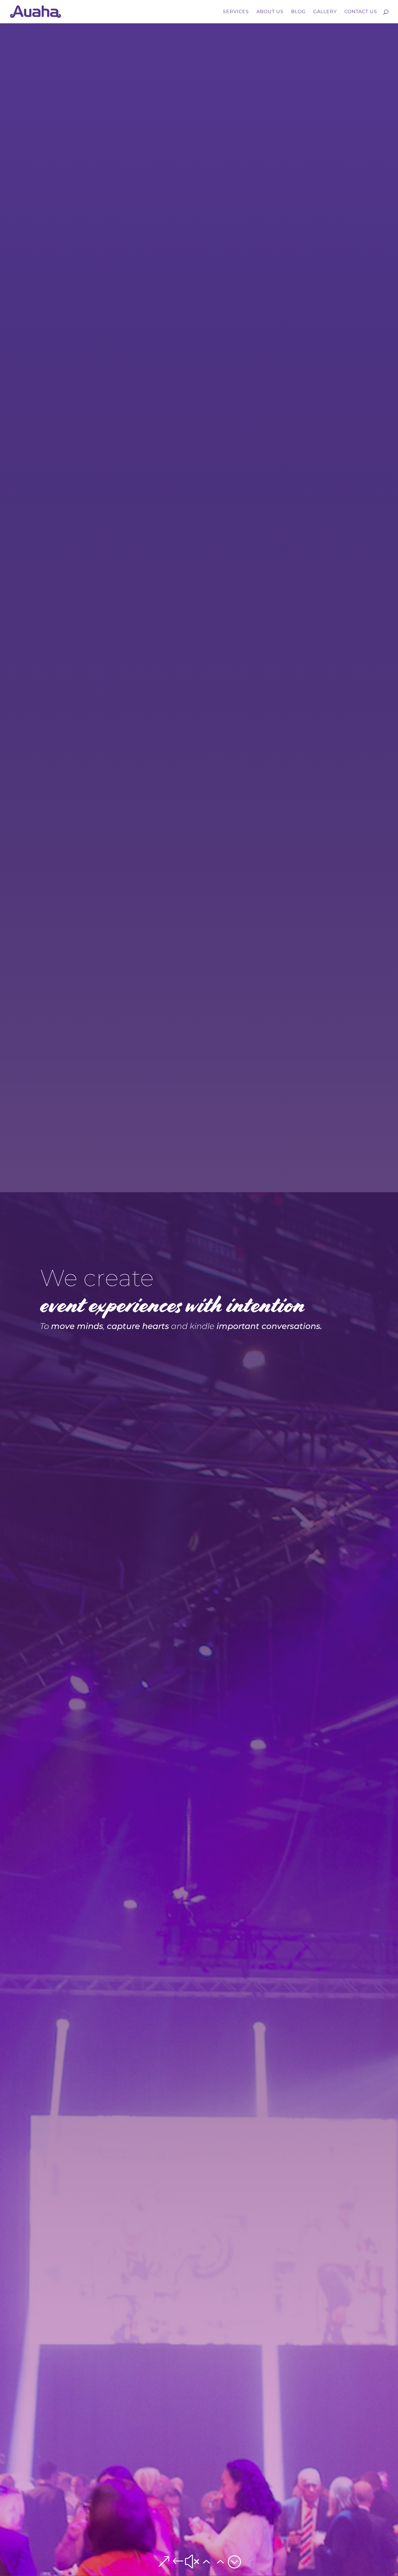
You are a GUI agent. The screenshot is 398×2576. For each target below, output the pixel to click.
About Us (269, 12)
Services (236, 12)
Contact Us (360, 12)
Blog (298, 12)
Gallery (325, 12)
===
§ WHAT IS NEEDED: Return every line above exactly, omitting images.

§ YOUR SOLUTION:
You are a GUI agent. The screenshot is 398×2576. For each target below, output the pixel to click.
About Us (269, 12)
Services (236, 12)
Contact Us (360, 12)
Blog (298, 12)
Gallery (325, 12)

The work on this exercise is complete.